Le plus important fabricant de CD et de DVD du Québec, Disque Amérik, est en mode survie après deux années d'atrophie de son marché et de grave crise financière.

L'entreprise de Drummondville est sous la protection judiciaire de ses créanciers depuis six mois. Elle leur demande maintenant d'accepter un règlement plutôt pauvre: à peine 5,4 cents par dollar de créance.

Et en cas d'échec de ce vote, prévu vendredi, Disque Amérik risque fortement de ne pas pouvoir éviter la faillite et la liquidation de ses actifs, selon le syndic.

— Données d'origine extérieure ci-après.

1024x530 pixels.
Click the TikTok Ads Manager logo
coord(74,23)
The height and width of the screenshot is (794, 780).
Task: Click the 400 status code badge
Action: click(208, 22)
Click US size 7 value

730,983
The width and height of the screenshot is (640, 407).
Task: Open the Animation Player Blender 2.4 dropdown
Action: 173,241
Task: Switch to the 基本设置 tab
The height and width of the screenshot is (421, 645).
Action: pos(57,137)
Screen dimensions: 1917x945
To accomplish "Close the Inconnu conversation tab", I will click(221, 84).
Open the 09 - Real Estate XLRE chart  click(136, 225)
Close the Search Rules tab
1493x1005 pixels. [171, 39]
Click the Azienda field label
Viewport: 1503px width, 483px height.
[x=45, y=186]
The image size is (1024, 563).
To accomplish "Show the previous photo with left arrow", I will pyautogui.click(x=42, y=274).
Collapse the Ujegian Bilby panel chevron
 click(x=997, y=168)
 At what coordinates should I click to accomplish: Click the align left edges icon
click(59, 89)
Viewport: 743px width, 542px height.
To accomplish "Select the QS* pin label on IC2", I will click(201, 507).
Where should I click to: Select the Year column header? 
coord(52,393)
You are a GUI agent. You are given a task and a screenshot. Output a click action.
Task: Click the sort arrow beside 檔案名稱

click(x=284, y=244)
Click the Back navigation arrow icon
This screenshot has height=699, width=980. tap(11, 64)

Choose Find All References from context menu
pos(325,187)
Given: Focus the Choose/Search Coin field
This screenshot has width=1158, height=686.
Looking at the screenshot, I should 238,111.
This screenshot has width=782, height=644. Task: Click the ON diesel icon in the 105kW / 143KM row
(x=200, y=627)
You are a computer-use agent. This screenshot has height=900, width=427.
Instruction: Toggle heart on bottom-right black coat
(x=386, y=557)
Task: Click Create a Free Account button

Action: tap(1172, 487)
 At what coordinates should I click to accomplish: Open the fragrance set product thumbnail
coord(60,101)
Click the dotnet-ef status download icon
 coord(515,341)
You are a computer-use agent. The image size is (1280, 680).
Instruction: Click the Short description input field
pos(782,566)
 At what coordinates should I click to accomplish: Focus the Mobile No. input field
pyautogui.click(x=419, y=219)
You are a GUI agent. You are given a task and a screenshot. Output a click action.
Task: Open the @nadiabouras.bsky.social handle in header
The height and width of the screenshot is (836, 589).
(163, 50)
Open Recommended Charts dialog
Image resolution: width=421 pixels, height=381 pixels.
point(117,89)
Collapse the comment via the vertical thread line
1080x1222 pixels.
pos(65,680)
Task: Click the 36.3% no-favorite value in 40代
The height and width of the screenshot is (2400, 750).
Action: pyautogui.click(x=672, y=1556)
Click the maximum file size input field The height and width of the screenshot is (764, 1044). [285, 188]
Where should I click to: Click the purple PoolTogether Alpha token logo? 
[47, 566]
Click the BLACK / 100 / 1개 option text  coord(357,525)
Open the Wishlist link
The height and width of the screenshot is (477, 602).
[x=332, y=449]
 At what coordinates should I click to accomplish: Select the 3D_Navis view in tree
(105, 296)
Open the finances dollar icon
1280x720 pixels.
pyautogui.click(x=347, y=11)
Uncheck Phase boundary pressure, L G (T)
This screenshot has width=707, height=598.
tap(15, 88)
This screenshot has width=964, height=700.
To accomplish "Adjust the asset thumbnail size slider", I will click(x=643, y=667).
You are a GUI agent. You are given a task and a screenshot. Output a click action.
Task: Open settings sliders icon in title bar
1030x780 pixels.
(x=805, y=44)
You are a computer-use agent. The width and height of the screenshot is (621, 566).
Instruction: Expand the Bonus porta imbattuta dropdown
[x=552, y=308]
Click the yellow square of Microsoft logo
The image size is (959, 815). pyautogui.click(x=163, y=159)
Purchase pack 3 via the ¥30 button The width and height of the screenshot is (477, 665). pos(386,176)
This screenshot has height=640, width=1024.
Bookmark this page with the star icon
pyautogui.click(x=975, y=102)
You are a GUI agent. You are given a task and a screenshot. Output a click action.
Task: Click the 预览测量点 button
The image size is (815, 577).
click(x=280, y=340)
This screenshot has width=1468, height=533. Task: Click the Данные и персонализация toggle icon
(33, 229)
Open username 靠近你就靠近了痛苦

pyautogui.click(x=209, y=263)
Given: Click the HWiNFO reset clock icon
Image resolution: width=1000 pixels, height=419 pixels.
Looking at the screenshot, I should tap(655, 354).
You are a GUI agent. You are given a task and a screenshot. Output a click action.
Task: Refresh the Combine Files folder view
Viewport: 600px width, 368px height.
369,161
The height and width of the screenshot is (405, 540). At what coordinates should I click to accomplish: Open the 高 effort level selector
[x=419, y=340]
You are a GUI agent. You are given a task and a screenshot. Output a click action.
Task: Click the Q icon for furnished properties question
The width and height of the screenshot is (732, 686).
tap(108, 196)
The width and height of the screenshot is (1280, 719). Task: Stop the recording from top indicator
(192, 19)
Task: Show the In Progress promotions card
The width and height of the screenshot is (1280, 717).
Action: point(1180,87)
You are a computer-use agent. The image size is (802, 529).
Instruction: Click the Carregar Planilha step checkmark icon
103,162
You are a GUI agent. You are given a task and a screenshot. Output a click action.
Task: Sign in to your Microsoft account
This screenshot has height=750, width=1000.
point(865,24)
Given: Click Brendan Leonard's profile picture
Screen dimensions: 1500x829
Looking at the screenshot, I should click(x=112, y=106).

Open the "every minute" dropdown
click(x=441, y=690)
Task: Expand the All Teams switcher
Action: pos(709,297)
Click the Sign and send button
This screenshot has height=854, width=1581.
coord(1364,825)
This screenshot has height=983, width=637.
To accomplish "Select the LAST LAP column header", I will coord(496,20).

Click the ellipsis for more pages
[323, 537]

«Le règlement aux créanciers est petit, c'est vrai. Mais c'est tout ce que Disque Amérik peut offrir. L'autre possibilité, c'est la faillite et rien du tout pour les créanciers ordinaires», a commenté Michel Lavoie, syndic chez Raymond Chabot.

Du côté des dirigeants de Disque Amérik, on espère évidemment l'appui des créanciers afin d'assurer la continuité de l'entreprise, même à une taille réduite de moitié.

«Presque tous nos fournisseurs nous ont appuyés durant ces six mois de restructuration. Je demeure confiant envers le vote sur notre plan», a indiqué Claude Raymond, président et coactionnaire minoritaire de Disque Amérik.

Selon le syndic, le vote crucial de vendredi concerne une centaine de créanciers qui se partagent 25 millions de dollars en comptes impayés et prêts non garantis.

La proposition de règlement doit obtenir une majorité double - plus de 50% des créanciers et 66,6% de leur valeur totale - pour être admissible en justice afin de terminer la restructuration.

Entre-temps, Disque Amérik dit avoir l'appui de ses créanciers garantis, qui se partagent, quant à eux, 20 millions de dettes liées aux actifs.

Le principal d'entre eux, la société d'investissement Crown Capital, a d'ailleurs convenu de transformer une partie de sa dette en actions additionnelles de Disque Amérik.

L'autre actionnaire important, l'imprimeur Transcontinental, conservera sa part à environ le tiers du capital.

Toutefois, cette participation demeurera passive comme elle l'est depuis 2001, année où Transcontinental a radié de son bilan les 52 millions en valeur attribuée à son placement chez Disque Amérik.

Marché difficile

Par ailleurs, si elle réussit sa restructuration financière, Disque Amérik demeurera confrontée à un marché nord-américain en sérieuse consolidation.

Le marché des CD musicaux décline depuis des années face à l'essor du téléchargement.

Et dans le marché des DVD de films et de productions de télévision, la menace d'un plafonnement et d'un déclin se fait grandissante.

Dans ce contexte, même les grands fabricants comme la torontoise Cinram, numéro un sur le continent, peinent avec leurs résultats financiers.

Depuis trois ans, Cinram affiche des pertes cumulatives de 354 millions. Ce déficit témoigne des efforts requis pour limiter à 25% le déclin des ventes, qui ont atteint 1,4 milliard en 2009.

Pourtant, ce déclin s'accentuera encore. Cinram vient d'échapper le renouvellement de contrat de l'important producteur de films et de musique Warner Bros, qui compte pour le tiers de ses revenus.

Chez Disque Amérik, le volume d'affaires a chuté de moitié depuis 2007. L'usine de Drummondville, qui a produit près de 100 millions de disques par an en 2007, en fabriquera environ 50 millions cette année.

Toutefois, Disque Amérik aurait conservé des atouts pour continuer des activités rentables à échelle réduite, selon son président Claude Raymond. Et peut-être même ravir des parts de marché à ses concurrents.

«Notre marché est en consolidation, certes, mais surtout entre les grands éditeurs et les grandes usines de CD et de DVD. Il reste un bon potentiel d'affaires pour les petits fabricants comme Disque Amérik qui se spécialisent dans la clientèle de moindre taille.»

Selon M. Raymond, l'usine de Drummondville, même à la moitié de sa capacité, est demeurée très bien pourvue en équipements et en personnel d'expérience.

Aussi, Disque Amérik aurait déjà une réputation et une clientèle bien établies dans le milieu des éditeurs indépendants de CD et de DVD en Amérique du Nord.